TAREA: En el texto sobre el amor al Papa, ¿qué dos condiciones se mencionan para lograr el conocimiento de la verdad, la permanencia en ella y el retorno a ella?

#### TEXTO MOSTRADO ####

Amor a Pedro

“Huellas en la nieve”, biografía del Fundador del Opus Dei de Peter Berglar

El punto 520 de «Camino» dice: «Católico, Apostólico, ¡Romano! -Me gusta que seas muy romano. Y que tengas deseos de hacer tu "romería", "videre Petrum", para ver a Pedro». Hay numerosísimas expresiones de Monseñor Escrivá con idéntico o similar contenido; de ellas se deduce que no sólo consideraba el Papado como una institución legitimada por la historia, útil, importante e incluso necesaria para garantizar la unidad y la labor eficaz de la Iglesia en el mundo (todos éstos son puntos que cualquier católico acepta, lo mismo que muchas personas que ni son católicas ni creyentes), sino que amaba al Papa como Cabeza visible de la Iglesia, instituida por el Fundador de ésta, Jesucristo; es decir, como aquel que, como hombre y en la historia, representa a Cristo.Para que se dé este amor no son decisivas las cualidades personales de cada sucesor de Pedro, sino el hecho de que cualquiera de ellos es, en esencia, el mismo Pedro; pues Jesucristo no quiso instituir una cabeza visible para una «Iglesia» meramente humana y temporal o, menos aún, para sus primeros tres o cuatro decenios; Cristo quiso instituir un Pastor supremo para ese Pueblo de Dios que recorre los tiempos como Iglesia visible; un Pastor que fuera hermano de los Obispos, pastores también, y a la vez su regente y padre; un Pastor hermano de todos los cristianos y de todos los hombres; un Pastor, en suma, en quien la caridad, la verdad, la unidad y la autoridad de Cristo se hacen visibles.

El que se acepte este concepto del ministerio de Pedro es, en mi opinión, el núcleo central de cualquier ecumenismo, aunque parezca que hay otras cuestiones controvertidas más profundas y más difíciles de superar, como pudieran ser la doctrina sobre la justificación, sobre los Sacramentos (en especial sobre la Eucaristía), sobre la importancia de «Escritura» y «Tradición», sobre el sacerdocio y tantas más. Esas cuestiones son muy importantes, pero el primado papal está, tanto en la teología como en la práctica, en íntima e indisoluble conexión con todas ellas. Antes de que los «hermanos separados» puedan ponerse de acuerdo sobre lo que no ven, tendrían que reconocer lo que está ante sus ojos: el sucesor de Pedro, el Papa. Este punto tiene que ser el comienzo, no el final, de un sincero ecumenismo. La naturaleza humana enseña que, por lo general, el conocimiento de la verdad, la permanencia en ella y el retorno a ella se logra con dos condiciones: obediencia y humildad; condiciones que se manifiestan en cosas concretas y reales, en el espacio y en el tiempo, en lo humano y deficiente, o sea, allí donde nos pueden resultar duras y causar dolor. La historia de la Iglesia, además, nos muestra que, si se ven las cosas con calma,. hay muchas más herejías consecuentes a los cismas que al revés.

#### EXTRACTO DE DATOS ####

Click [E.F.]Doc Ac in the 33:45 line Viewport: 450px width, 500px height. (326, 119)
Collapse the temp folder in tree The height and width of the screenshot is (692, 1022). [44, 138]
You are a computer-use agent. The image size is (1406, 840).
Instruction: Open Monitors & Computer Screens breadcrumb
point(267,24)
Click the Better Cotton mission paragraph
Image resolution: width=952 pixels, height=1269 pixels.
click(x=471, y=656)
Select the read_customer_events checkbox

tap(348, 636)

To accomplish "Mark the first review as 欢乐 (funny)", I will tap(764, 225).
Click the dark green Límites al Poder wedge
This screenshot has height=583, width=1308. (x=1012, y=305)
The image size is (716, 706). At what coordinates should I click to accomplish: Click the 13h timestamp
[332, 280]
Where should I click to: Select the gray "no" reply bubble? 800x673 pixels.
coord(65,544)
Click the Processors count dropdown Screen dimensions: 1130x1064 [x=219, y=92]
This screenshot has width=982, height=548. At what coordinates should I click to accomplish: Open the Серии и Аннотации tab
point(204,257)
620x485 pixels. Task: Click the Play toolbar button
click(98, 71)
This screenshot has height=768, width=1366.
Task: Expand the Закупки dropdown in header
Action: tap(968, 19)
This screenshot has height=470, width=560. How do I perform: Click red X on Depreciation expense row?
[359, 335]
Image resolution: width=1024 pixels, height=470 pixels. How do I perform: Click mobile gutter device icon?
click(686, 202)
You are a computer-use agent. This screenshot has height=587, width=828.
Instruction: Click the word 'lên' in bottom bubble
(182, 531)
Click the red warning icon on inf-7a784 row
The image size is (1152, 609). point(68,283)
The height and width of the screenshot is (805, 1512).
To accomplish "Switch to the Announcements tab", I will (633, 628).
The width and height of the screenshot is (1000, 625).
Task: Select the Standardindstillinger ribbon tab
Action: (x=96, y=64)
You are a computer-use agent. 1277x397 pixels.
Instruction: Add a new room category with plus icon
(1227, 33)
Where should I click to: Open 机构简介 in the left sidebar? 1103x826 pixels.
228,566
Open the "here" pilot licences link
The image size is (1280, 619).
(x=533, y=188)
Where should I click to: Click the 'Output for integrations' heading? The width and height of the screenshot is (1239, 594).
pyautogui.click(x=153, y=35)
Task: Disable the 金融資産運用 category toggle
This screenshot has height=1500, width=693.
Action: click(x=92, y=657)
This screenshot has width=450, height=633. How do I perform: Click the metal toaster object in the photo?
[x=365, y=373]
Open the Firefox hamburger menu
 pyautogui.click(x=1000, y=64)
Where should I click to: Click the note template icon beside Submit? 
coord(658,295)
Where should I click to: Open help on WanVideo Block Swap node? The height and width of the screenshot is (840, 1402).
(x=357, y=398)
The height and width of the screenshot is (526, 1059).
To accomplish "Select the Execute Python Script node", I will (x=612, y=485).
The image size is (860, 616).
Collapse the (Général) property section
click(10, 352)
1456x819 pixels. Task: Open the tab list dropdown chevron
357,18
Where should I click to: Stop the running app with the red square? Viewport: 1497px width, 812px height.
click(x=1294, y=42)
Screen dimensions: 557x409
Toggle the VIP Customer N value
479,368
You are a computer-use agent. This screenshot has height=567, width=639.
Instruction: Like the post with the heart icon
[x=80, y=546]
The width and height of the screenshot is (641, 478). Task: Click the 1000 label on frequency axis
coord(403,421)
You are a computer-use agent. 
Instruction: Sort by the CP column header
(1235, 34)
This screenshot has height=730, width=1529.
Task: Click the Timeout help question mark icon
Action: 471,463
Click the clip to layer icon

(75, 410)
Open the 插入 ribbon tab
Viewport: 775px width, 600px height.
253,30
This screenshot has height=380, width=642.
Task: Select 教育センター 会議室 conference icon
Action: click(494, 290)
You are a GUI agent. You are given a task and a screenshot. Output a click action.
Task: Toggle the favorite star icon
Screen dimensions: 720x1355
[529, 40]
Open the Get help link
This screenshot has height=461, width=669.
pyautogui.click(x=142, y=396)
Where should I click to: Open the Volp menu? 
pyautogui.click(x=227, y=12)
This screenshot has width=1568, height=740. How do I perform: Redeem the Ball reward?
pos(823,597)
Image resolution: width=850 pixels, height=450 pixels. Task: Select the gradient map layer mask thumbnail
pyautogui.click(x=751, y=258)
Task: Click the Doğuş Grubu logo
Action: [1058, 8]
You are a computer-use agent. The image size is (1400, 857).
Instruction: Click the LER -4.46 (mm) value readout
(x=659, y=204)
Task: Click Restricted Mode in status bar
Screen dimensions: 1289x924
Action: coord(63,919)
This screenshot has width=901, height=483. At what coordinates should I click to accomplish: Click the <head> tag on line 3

####

RESULTADO: Obediencia y humildad.